- [出典文書]:
人の心を、1つの目標に向って努力するようにかりたてるものは、いったい何だろうか。それは「よし、やったろう!」という心の底から湧きあがる“情熱”に他ならない。

上原が捲土重来を期し、サンプレイトレーニング・センター(宮畑会長)の門をたたき、やる気を起こしたのは上原自身が、心底ボディビルが好きだったということはもちろんだが、やはり、過去数年、ミスター東京コンテストで負け続けたくやしさが大きな理由であった。しかしそのやる気を助け、きびしいトレーニングを継続することができたのには、ほかにもいくつかの理由がある。

1つは、よきライバルがあったことであろう。同じ目標意識をもっている友だちができたことである。

“佐藤敬治君”がその人である。元自衛隊員の彼は、素質、熱意、根性において、いずれ劣らぬ豪の者であり、上原にとって、この上ないよき競争相手であった。

しかもトレーニングにおいては良きパートナーであり、トレーニングが終れば何でも話し合える気心の合った友だったことは無上の幸いだった。

上原が、佐藤君という同志を、この努力の過程で得たことは、上原の再生に、筋肉の発達に大きく影響したことは確かである。

『縁は不思議なものです。宮畑会長や佐藤君との偶然の出合いが私にこれほどの影響力をもつなんて・・・・・・』と上原はしみじみ語る。

確かにそのとおりである。このことは明治維新を作りあげた“志士”たちを例にあげるとわかり易い。

彼らは、幕末という混乱の中で、新しい日本建設のため、全く別々の環境の中から、同じ目標に向って努力を開始した。

やがて彼らは“同志”となり、共通の目標のために集団で活動した。そして現代日本の基礎が出来たのである。

たとえとしては少し飛躍しているかも知れないが、この話でいえることはいくら“やる気”があっても、1人ではなかなか育ちにくいということである。常に同志の刺激があってこそ、成功につながるものだといえよう。

とりわけ、上原にとってパートナー佐藤君は、時々おそってくる甘い考えや、弱気から立ち直るキッカケを何度もつくってくれた。バーベル相手の苦しいトレーニングで「あと一発!もう一発」の佐藤君のかけ声がどんなに上原の胸や腕の筋肉へ刺激を与えてくれたことだろう。

- [記録データ]:
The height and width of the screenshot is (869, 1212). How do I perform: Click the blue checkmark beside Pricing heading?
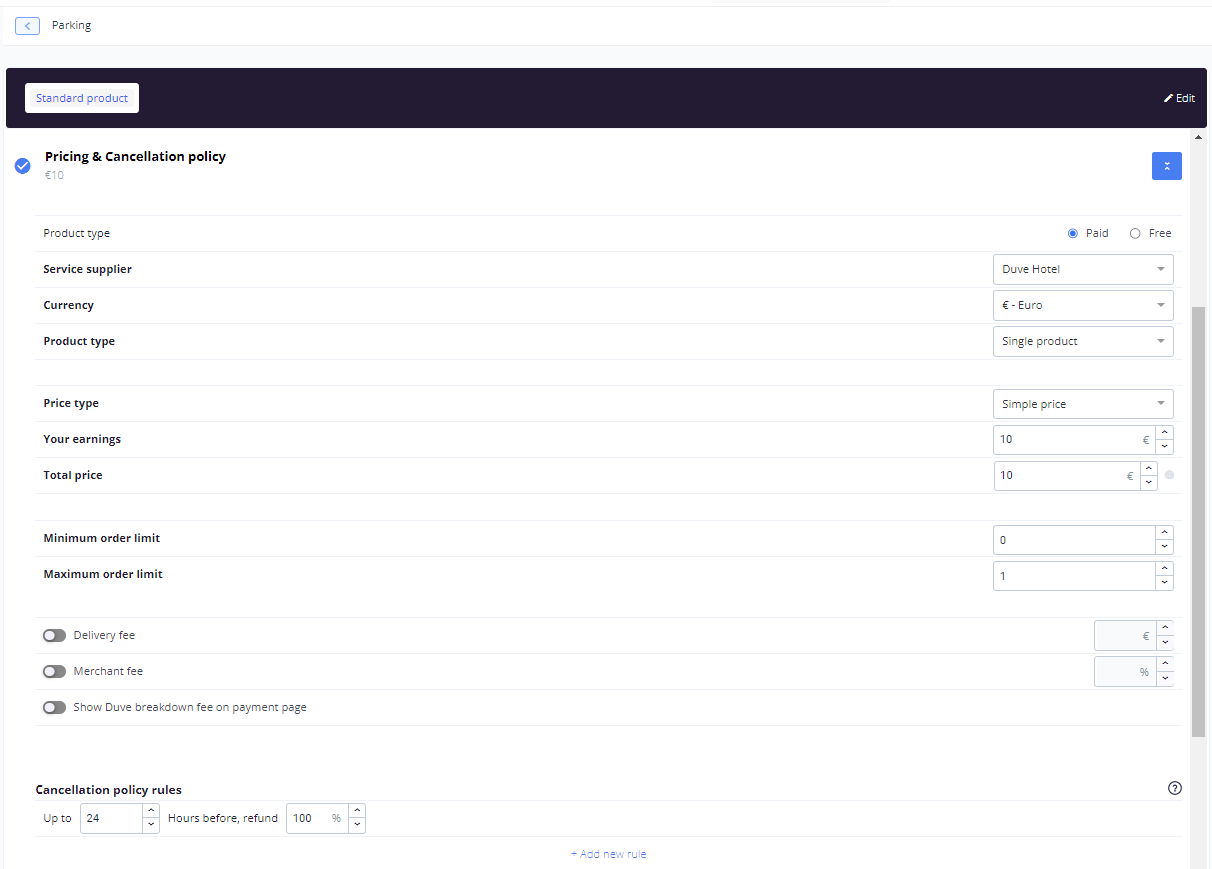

- [課題の指示]:
上原のトレーニングについての文章をもとに、次の問いに答えよ。
1. 上原がやる気を起こした大きな理由として、過去数年のどんな出来事が挙げられているか。
2. 佐藤敬治君は以前、何をしていた人か。
3. バーベルを使った苦しいトレーニングで、佐藤君は上原にどんなかけ声をかけたか。

- [解答]:
1. ミスター東京コンテストで負け続けたこと（そのくやしさ）。
2. 自衛隊員。
3. 「あと一発!もう一発」